[PATCH 1 of 6 V2] obsstore: add a 'cachekey' method
Pierre-Yves David
pierre-yves.david at ens-lyon.org
Sat Jun 3 22:50:22 EDT 2017
On 06/04/2017 01:24 AM, Pierre-Yves David wrote:
>
>
> On 06/03/2017 11:23 PM, Jun Wu wrote:
>> Excerpts from Pierre-Yves David's message of 2017-06-03 12:12:55 +0200:
>>> Indexes are definitely a good thing and we will want some at some point.
>>>
>>> However, the radix tree series on the list an early RFC[1] while this
>>> obscache series is a port from the evolve extension of code in the
>>> running in many places for over a month.
>>
>> I think I'm nearly completing it. As a side effect I did many small
>> cleanups
>> in obsolete.py
>>
>>> There are various things to clarify and adjust from that RFC series (eg:
>>> collaboration with the transaction) before we can consider taking it.
>>>
>>> So to me the way forward here is to get the existing working solution in
>>> now and incorporates the other one later. As a bonus point, they will
>>> have fairly similar logic for cache validation and incremental upgrade.
>>> So work from obscache will benefit the work on the indexes. If the
>>> obscache happens to be "obsoleted" by something new and better (eg:
>>> radix tree?), we can drop the obscache at that point. This just happens
>>> to the "hiddencache" which got recently dropped since hidden computation
>>> got much faster.
>>>
>>> In addition, it is unclear, we'll want to drop the obscache once the the
>>> indexes land. Timing wise, the RFC version (using some C), compute the
>>> obsolete set is 45.8ms vs 1.2ms (no extra C) for the obscaches[2]. This
>>
>> That 44ms data is outdated. My current version is even 10ms faster than
>> obscache for "hg id". I didn't expect it to be, though.
>
> There is likely something wrong with your timing is you get a 10ms speed
> up… since the obscache computation is about 1ms. How are you running
> your testing? Do you have your code available somewhere?
(note: with very basic change to _computeobsolete it looks like the
overhead of from using nodes (and nodes lookup) is about 6x compared to
rev indexing).
> (note: you probably have an outdated version on obscache too, I shaved
> it a bit in the past week (1.58ms → 0.95ms))
>
>> If the perf difference is within +/-20ms, I think it's fair to say this
>> 500-ish lines obscache implementation seem over complicated.
>
> The obscache logic itself is < 100 lines the rest are cache key +
> incremental upgrade logic common to other things. The changelog/revision
> part is pretty standard and we could factor it out with other similar
> user (but is small enough than the value is small).

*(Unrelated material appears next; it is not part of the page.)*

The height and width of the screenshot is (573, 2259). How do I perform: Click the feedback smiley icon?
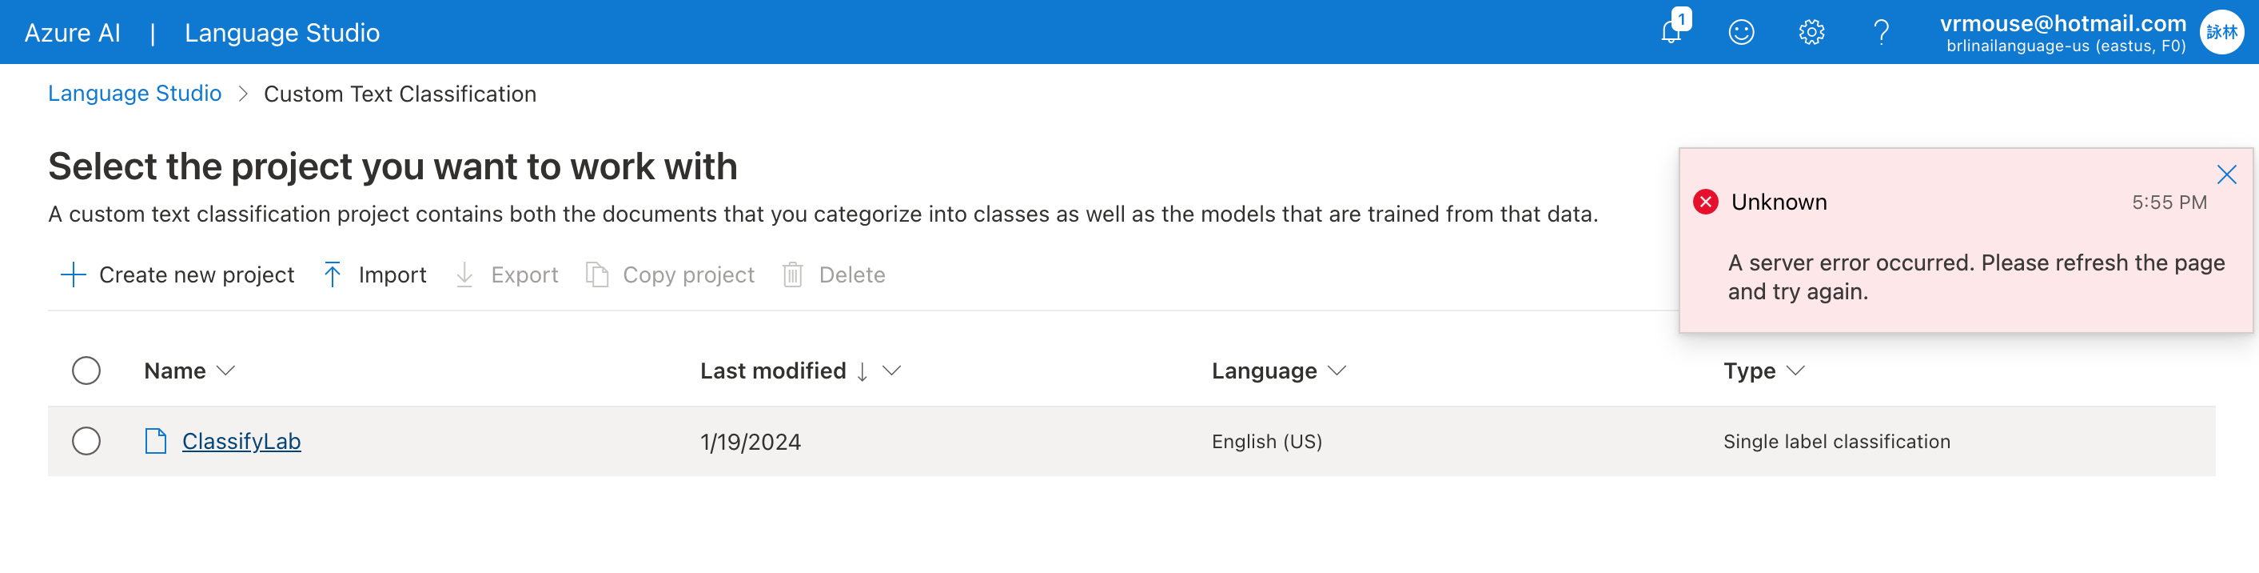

The obsstore related
> cache key and upgrade is doing something similar to what the indexes
> approach needs so there should be no significant difference in size and
> complexity.
That get me to think a bit more about that part, trying to pin point the
apparent misunderstanding about the discussion around this series. And I
think I got it :-)
Overall this series adds:
1) a generic cache key for the obsstore, to be used by any caches
2) an abstract class using the above key to build any kind of caches
that just need to implement a "update yourself with these new markers" +
storage. (That class is currently combined with a changelog related key,
see below)
3) a concrete cache using the above(bytearray to cache a small property)
4) all the logic around transaction to have that cache updated and
flushed properly.
In the above list, points (1), (2) and (3) are -also- needed by the
indexes cache and would help its implementation. Dropping the obscache
in favor of the indexes means dropping a small part of the above series
only, the rest can be kept around (or updated in place to access a
different cache with the same API). This highlight that the two series
are not competing, they are complementary.
The incremental update and race condition prevention logic is quite
important and the version in this series has been battle tested for a month.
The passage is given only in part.